In re Marriage of Snyder, 22-0080

CourtCourt of Appeals of Iowa
Writing for the CourtAHLERS, JUDGE.
PartiesIN RE THE MARRIAGE OF JODI JEAN SNYDER AND ADAM JEFFERY SNYDER Upon the Petition of JODI JEAN SNYDER, Petitioner-Appellant, And Concerning ADAM JEFFERY SNYDER, Respondent-Appellee.
Docket Number22-0080
Decision Date17 November 2022

IN RE THE MARRIAGE OF JODI JEAN SNYDER AND ADAM JEFFERY SNYDER Upon the Petition of JODI JEAN SNYDER, Petitioner-Appellant, And Concerning ADAM JEFFERY SNYDER, Respondent-Appellee.

No. 22-0080

Court of Appeals of Iowa

November 17, 2022

Appeal from the Iowa District Court for Ida County, Jeffery L. Poulson, Judge.
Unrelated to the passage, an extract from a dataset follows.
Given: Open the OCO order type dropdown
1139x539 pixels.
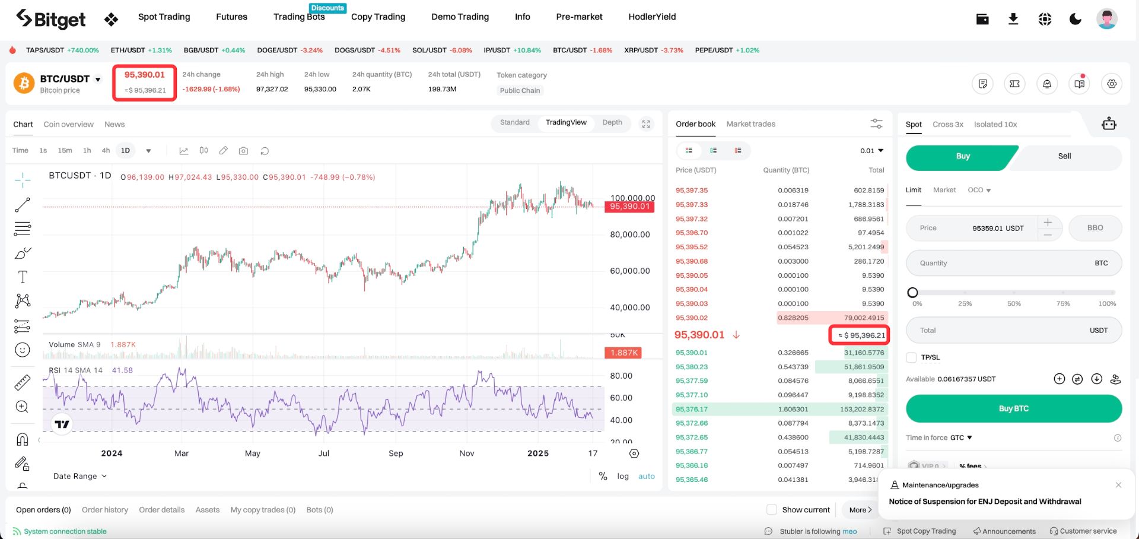Looking at the screenshot, I should [979, 190].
Jodi Snyder appeals from a dissolution decree.

Maura Sailer of Lohman, Reitz, Sailer, Ullrich &Blazek, Denison, for appellant.

Krisanne C. Weimer of Weimer Law, P.C., Council Bluffs, for appellee.

Considered by Greer, P.J., and Ahlers and Chicchelly, JJ.



Following a trial, the district court dissolved the marriage of Jodi and Adam Snyder. Jodi appeals. She challenges the property division and the district court's refusal to require Adam to pay her trial attorney fees. Both parties request appellate attorney fees.

I. Property Division

Dissolution of marriage actions are reviewed de novo. In re Marriage of McDermott, 827 N.W.2d 671, 676 (Iowa 2013). "Accordingly, we examine the entire record and adjudicate anew the issue of the property distribution." Id. While we give weight to the findings of the district court, particularly concerning the credibility of witnesses, we are not bound by them. Id. The district court's ruling will only be disturbed when the ruling fails to do equity. Id.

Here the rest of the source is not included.